Our findings also indicate that SK counts are lower in certain psoriasis subtypes, suggesting that distinct inflammatory profiles may play a role in keratinocyte proliferation. However, larger studies are required to confirm this association and explore the underlying mechanisms [43]. In clinical practice, the appearance of new skin lesions in patients undergoing biological therapy should be evaluated carefully. While SKs are benign, distinguishing them from other skin conditions, including malignancies, is crucial. Dermatological assessment and, if necessary, biopsies can aid in establishing an accurate diagnosis and appropriate management.

5. Conclusions

This study provides new insights into the relationship between seborrheic keratoses (SKs), psoriasis, and biologic therapy, identifying new clinically relevant associations that warrant further investigation. A strong correlation between age and SK prevalence reinforces the well-established role of aging in SK formation, while a moderate correlation between biologic therapy duration and SK count, particularly in patients receiving TNF-alpha inhibitors, suggests that prolonged immune modulation may contribute to an increased SK burden.

An unexpected finding was the lower SK prevalence among smokers, a trend that may be linked to the immunosuppressive or vasoconstrictive effects of nicotine on keratinocyte homeostasis. In contrast, postmenopausal women and patients with osteoporosis exhibited significantly higher SK counts, suggesting a potential role of hormonal changes in SK development. Additionally, a history of PUVA therapy was associated with an increased SK burden, whereas prior UVB or methotrexate treatments appeared to have less impact, although these differences were not statistically significant.

This study has some limitations that should be acknowledged. The absence of a control group restricts our ability to establish definitive causal relationships between biologic therapies and the development of seborrheic keratoses.
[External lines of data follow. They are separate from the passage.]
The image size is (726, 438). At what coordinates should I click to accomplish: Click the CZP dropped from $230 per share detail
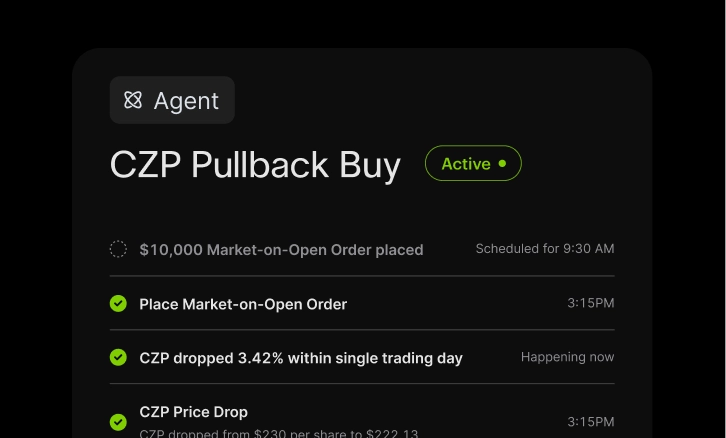tap(278, 433)
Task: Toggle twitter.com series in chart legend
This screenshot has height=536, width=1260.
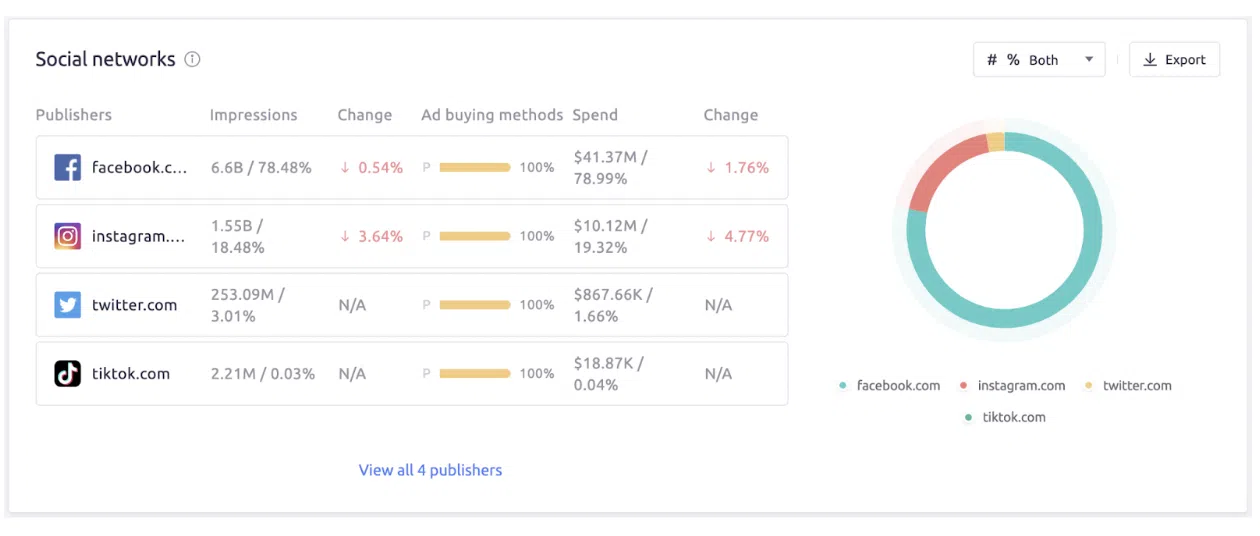Action: pyautogui.click(x=1136, y=386)
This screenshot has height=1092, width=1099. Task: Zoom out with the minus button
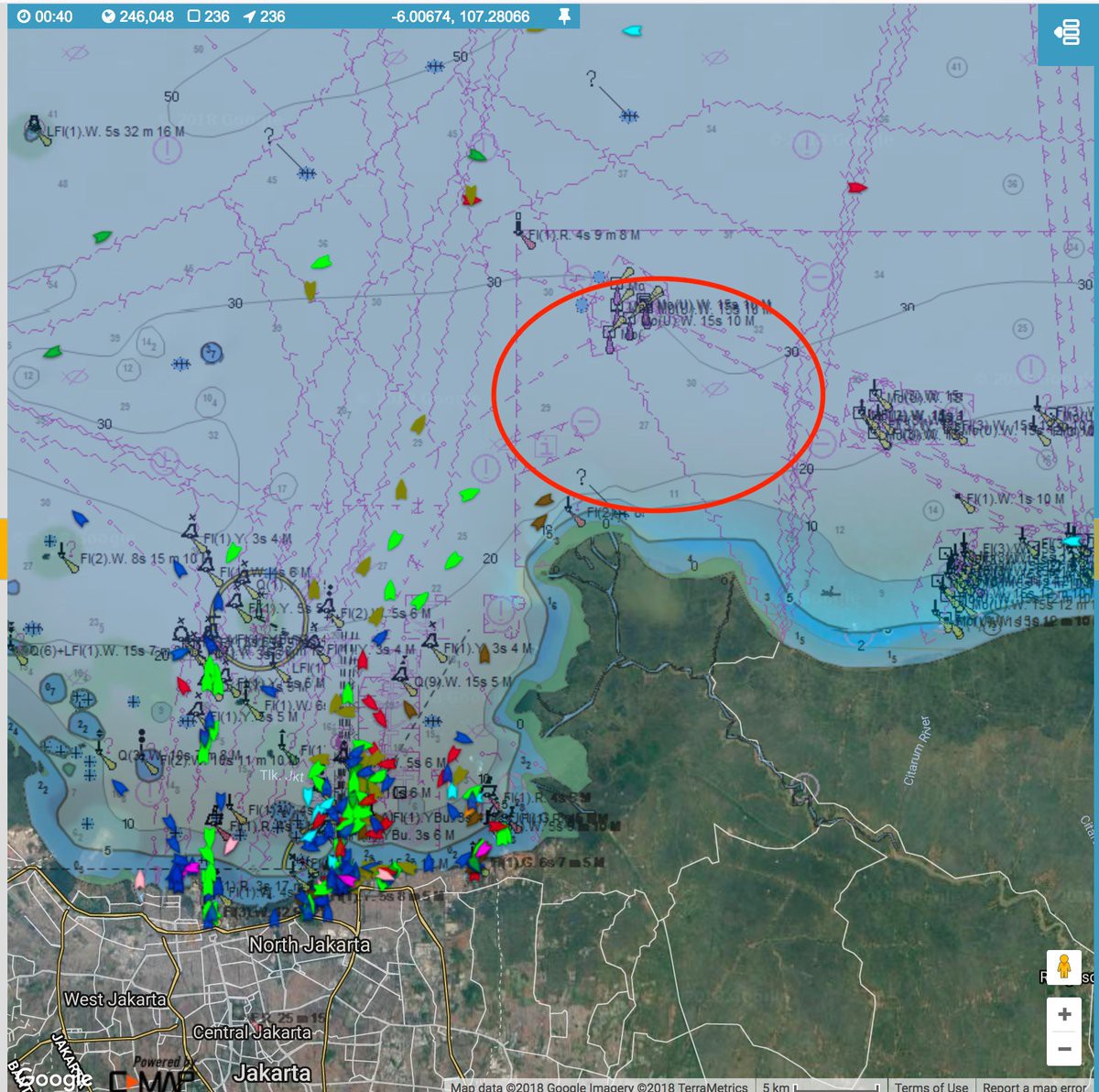coord(1064,1048)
A matched control group of psoriasis patients not receiving biologic therapy would have strengthened our findings. However, withholding biologics from eligible patients would raise ethical concerns. Additionally, recruiting a cohort of untreated psoriasis patients for comparison would be impractical in a real-world clinical setting, as most moderate-to-severe cases are managed with systemic treatments. Instead, our analysis focused on within-group comparisons and was contextualized using the existing literature.

While these findings enhance our understanding of SK development in psoriasis patients, further prospective studies with larger, controlled cohorts are necessary to confirm these associations and explore the mechanisms underlying SK formation in this population. Clinically, these results emphasize the importance of regular dermatologic monitoring, particularly for patients undergoing long-term biologic therapy.